Selain itu Bank Pembangunan Daerah (BPD) biasanya menjadi bank transaksi dan tempat penempatan dana oleh pemerintah daerah. Karena itu pengabungan ini tentu meningkatkan aktivitas bisnis kedua bank karena melibatkan dua Propinsi yang besar.
"Melihat solidnya posisi keuangan Bank BJB, tentu tidak akan mengalami masalah berarti ketika melakukan aksi korporasi ini," kata Hans.
Lebih lanjut ia menjelaskan, tekanan yang terjadi di pasar keuangan kususnya pasar modal membuat sebagian besar bank mengalami penurunan harga. Kekhawatiran perlambatan aktivitas ekonomi akibat pandemi Covid 19 membuat sebagian orang menjual saham. Tetapi bagi sebagian orang yang paham tentu ini membuka peluang pembelian dan bila dilakukan investasi dalam jangka panjang akan sangat menguntungkan.
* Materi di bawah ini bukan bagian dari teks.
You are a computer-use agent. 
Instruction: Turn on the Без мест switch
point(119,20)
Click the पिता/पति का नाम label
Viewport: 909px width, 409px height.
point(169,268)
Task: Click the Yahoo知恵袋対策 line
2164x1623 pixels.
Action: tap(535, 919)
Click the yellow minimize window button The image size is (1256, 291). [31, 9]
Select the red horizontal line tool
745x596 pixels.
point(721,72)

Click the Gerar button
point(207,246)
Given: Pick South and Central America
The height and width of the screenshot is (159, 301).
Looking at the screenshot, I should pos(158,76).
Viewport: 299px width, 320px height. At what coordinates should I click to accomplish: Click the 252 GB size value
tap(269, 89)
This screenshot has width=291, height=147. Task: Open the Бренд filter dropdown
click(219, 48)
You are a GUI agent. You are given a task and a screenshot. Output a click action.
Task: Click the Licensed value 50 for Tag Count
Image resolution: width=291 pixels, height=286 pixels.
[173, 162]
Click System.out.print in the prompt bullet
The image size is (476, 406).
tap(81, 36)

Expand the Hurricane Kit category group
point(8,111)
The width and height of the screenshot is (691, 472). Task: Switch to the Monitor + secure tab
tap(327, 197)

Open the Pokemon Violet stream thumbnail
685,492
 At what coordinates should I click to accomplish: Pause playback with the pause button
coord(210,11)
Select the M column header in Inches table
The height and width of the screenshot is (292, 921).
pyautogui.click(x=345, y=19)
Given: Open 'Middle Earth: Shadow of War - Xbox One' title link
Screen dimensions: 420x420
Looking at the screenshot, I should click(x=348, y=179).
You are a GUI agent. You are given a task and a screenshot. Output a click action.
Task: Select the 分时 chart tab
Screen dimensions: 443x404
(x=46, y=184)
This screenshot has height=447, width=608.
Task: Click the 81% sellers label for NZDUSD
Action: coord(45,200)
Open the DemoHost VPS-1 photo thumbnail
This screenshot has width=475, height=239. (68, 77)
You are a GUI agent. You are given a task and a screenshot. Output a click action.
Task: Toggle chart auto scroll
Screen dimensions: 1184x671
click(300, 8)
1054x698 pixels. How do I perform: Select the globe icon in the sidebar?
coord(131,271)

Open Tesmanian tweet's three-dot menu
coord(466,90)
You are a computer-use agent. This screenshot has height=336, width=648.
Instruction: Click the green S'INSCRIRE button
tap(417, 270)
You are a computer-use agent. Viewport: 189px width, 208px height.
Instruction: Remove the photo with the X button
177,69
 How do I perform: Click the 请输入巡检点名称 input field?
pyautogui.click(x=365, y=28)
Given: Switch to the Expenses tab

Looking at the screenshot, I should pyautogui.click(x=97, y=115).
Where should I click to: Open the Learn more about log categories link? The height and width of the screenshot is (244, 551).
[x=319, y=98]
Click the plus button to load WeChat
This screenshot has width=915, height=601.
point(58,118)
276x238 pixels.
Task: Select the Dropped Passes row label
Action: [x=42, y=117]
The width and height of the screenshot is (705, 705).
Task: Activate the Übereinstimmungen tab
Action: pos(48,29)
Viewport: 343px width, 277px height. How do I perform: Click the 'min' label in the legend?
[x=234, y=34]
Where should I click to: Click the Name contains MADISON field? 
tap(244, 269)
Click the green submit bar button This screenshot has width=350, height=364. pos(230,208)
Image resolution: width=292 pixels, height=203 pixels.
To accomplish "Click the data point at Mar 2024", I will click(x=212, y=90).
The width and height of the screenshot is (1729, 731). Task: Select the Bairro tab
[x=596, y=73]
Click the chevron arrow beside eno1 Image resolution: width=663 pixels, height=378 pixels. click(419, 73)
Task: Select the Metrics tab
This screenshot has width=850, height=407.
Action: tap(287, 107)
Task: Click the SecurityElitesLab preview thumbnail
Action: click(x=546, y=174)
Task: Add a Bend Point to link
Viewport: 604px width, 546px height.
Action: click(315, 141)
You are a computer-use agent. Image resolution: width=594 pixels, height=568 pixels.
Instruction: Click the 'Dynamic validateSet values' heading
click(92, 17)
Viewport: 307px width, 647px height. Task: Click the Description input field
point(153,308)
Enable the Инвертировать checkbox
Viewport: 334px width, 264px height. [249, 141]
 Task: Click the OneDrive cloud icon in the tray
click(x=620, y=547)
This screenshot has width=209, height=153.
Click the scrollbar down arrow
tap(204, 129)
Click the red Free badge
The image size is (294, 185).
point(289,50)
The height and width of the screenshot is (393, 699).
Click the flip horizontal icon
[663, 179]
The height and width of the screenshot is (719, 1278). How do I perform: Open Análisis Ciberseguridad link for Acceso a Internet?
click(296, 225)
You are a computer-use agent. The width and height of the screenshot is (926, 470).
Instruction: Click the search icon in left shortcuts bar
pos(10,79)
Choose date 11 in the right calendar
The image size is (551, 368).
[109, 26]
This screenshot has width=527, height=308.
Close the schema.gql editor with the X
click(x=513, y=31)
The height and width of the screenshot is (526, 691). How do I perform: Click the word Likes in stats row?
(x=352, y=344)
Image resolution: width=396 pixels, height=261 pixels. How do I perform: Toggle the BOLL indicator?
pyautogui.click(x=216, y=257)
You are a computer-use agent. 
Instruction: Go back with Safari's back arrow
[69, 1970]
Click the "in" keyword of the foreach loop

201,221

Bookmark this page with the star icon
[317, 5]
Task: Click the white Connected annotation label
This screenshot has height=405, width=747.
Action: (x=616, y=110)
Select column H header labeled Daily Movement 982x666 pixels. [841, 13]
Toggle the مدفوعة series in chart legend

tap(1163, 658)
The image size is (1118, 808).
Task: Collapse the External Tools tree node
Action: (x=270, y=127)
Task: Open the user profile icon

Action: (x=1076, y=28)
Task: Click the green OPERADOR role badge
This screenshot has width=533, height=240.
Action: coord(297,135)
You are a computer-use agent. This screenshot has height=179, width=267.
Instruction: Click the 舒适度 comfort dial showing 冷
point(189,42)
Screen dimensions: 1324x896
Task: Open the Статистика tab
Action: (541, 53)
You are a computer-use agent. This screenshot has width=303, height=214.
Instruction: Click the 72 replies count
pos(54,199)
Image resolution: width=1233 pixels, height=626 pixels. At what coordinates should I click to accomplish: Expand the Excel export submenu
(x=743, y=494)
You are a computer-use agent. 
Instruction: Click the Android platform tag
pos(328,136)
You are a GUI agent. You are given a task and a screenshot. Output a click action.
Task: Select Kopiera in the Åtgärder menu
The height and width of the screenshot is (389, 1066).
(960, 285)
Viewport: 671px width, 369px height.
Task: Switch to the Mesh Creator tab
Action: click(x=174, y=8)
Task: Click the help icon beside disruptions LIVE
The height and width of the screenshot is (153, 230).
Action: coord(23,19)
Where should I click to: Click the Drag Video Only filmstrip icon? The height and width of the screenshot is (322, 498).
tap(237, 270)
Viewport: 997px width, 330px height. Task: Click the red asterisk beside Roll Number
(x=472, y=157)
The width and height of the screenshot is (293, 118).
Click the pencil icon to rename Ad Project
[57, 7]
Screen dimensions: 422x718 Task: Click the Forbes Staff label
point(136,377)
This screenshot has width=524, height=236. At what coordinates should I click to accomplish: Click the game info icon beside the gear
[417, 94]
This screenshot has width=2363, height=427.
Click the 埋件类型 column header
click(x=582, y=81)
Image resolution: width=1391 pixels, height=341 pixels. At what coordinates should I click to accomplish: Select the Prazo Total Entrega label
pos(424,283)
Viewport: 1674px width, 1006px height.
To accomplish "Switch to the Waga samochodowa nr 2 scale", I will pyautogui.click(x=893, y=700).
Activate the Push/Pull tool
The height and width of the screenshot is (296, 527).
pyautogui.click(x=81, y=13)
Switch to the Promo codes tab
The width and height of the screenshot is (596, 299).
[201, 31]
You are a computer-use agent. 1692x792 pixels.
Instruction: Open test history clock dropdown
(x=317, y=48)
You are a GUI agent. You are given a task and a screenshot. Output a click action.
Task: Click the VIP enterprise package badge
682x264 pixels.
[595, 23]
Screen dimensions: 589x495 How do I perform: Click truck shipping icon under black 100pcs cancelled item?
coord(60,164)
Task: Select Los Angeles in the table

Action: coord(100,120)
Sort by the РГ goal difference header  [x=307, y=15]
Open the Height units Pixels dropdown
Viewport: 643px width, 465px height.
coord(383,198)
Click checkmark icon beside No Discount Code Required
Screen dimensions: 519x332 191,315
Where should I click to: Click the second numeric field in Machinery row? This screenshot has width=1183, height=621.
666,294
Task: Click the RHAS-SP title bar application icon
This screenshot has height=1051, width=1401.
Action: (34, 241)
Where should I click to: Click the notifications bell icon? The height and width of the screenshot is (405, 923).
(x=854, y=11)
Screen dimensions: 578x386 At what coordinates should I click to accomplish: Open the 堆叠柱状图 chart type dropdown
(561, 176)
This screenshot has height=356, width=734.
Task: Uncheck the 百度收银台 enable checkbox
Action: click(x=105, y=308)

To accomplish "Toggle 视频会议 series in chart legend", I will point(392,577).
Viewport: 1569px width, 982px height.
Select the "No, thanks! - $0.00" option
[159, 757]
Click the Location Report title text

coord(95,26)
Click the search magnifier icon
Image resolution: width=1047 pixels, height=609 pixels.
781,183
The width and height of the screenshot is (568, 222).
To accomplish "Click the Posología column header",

Industri keuangan biasa dinilai dengan PBV atau Price Book Value. Rasio ini membandingkan harga saham dengan nilai buku perlembar saham. Nilai buku perlembar saham sendiri di ambil dari Pengurangan jumlah aset dengan kewajiban perusahaan. Hal ini dikenal sebagai ekuitas perusahaan. Data ini lalu di bagi jumlah saham beredar.
Industri bank baik dari sisi aset mapun kewajiban sudah mencerminkan nilai pasar atau harga wajar. Memang ada beberapa aset tetap yang nilainya masih tercatat dengan nilai buku yang tidak selalu di lakukan revaluasi.
"Tetapi melihat hal tersebut kami melihat Bank BJB masih punya peluang. Berdasarkan perhitungan kami PBV BJBR dengan harga 910 ada di angka 0.74," jelas Hans.
Padahal dalam keadan normal, BJBR biasa diperdagangkan pada PBV 2,28 x sampai 3,36x. Bila mengacu pada PBV 1 kali maka BJBR masih berpeluang naik ke level 1236. "Melihat aksi korporasi bank yang kami nilai positif membuat rekomendasi beli untuk BJBR,"ujarnya.